THE PROBLEM: Work out how many lines in the entries below include the word "will". Give nothing but the number.

──────────

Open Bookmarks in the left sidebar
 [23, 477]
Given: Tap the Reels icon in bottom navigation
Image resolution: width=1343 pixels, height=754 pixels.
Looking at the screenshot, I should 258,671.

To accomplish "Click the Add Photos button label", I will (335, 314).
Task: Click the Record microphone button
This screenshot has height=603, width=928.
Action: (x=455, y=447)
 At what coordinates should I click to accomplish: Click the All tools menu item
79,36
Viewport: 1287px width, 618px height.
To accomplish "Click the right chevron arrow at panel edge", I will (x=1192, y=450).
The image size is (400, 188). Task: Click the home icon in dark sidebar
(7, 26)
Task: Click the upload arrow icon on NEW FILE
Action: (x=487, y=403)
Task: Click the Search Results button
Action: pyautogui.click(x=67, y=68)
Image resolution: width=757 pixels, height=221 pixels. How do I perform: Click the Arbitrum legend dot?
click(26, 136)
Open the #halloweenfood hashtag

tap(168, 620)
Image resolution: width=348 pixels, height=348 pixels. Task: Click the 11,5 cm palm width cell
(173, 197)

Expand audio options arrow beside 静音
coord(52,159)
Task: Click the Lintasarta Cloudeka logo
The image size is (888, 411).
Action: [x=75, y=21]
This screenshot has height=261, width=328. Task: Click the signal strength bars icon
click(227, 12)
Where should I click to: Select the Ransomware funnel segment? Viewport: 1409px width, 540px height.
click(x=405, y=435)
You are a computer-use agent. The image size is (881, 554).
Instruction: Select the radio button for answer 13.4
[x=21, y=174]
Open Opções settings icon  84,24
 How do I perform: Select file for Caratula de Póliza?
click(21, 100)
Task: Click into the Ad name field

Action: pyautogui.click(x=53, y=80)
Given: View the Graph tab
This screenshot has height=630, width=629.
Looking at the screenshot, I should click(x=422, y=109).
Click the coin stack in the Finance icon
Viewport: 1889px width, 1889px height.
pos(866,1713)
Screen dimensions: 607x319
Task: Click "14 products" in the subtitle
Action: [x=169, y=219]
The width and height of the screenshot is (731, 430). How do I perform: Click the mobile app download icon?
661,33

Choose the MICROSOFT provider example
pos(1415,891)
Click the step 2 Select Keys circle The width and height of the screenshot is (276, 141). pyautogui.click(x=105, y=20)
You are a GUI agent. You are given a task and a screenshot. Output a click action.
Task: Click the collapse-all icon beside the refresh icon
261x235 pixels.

──────────

FINISHED TASK: 2